3. Solution Recommendation¶
Based on the interview and schema, propose the architecture:
- Pipeline Options:
- Spark-Centric: Recommend if the user has existing Spark workloads, needs custom PySpark logic, or prefers Spark MLlib.
- BigQuery-Centric: Recommend if the user wants a NoOps, SQL-backed pipeline using BigQuery DataFrames.
- Serving Options:
- Lean JSON: Recommend if using Spark + Simple Model (Logistic Regression).
- ONNX: Recommend if using Spark + Complex Model (Random Forest/XGBoost).
- Native BQML: Recommend if using BigQuery-Centric pipeline.
Get the user's approval on the recommendation before proceeding.
4. Orchestrating Sub-Skills for Code Generation¶
Once approved, generate the notebooks by activating the relevant sub-skills:
Spark-Centric Pipeline Generation¶
If generating the Spark-centric notebook (spark_centric_<use_case>.ipynb),
apply the following sub-skills:
- spark-lightning-optimization: Use to generate the Dataproc Serverless session with Lightning Engine.

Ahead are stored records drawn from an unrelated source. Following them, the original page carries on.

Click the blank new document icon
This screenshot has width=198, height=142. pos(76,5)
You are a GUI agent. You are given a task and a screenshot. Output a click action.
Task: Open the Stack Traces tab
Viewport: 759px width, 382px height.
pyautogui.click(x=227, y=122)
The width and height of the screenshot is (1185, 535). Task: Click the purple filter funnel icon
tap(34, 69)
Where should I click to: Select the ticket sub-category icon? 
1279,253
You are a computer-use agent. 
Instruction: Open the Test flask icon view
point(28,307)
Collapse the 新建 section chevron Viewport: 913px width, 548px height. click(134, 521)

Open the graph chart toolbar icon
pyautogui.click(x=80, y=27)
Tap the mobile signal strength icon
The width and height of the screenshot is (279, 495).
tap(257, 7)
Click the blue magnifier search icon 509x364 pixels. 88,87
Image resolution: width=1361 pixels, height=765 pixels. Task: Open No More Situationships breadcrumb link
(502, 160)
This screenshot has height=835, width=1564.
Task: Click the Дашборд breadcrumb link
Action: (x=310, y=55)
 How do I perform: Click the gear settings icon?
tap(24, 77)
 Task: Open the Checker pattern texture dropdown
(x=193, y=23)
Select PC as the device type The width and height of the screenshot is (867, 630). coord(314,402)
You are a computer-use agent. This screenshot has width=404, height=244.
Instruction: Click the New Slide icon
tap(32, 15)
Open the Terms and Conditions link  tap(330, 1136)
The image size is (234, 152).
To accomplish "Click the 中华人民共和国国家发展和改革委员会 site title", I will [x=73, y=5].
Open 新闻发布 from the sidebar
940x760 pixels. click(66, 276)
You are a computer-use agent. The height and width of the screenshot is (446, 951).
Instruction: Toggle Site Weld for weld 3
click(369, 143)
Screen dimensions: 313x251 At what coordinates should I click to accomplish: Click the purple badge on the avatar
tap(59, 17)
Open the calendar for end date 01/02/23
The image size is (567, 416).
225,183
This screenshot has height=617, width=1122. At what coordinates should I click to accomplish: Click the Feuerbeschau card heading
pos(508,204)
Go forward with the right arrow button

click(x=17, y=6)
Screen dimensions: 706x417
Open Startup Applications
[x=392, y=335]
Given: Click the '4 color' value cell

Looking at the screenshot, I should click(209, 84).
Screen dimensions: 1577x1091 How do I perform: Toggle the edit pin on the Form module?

- zero-copy-ingestion: Use to generate the BigQuery data loading code using the connector.
- model-evaluation: Use to generate the evaluation section (Accuracy or AUC-PR/Confusion Matrix).
- unified-model-registry: Use to generate the model saving and serving code (Lean JSON or ONNX export, Vertex AI registration).
BigQuery-Centric Pipeline Generation¶
If generating the BigQuery-centric notebook (bq_centric_<use_case>.ipynb),
apply the following sub-skills:
- zero-copy-ingestion: Use to generate the BigFrames data loading code.
- bigframes-bqml: Use to generate the feature engineering and BQML training code.
- model-evaluation: Use to generate the evaluation section.
- unified-model-registry: Use to generate the BQML export and Vertex AI Endpoint deployment code.
Batch Prediction Script¶
Generate predict_job_<use_case>.py (PySpark) if the Spark pipeline is chosen,
ensuring it loads the model from GCS and writes predictions back to BigQuery.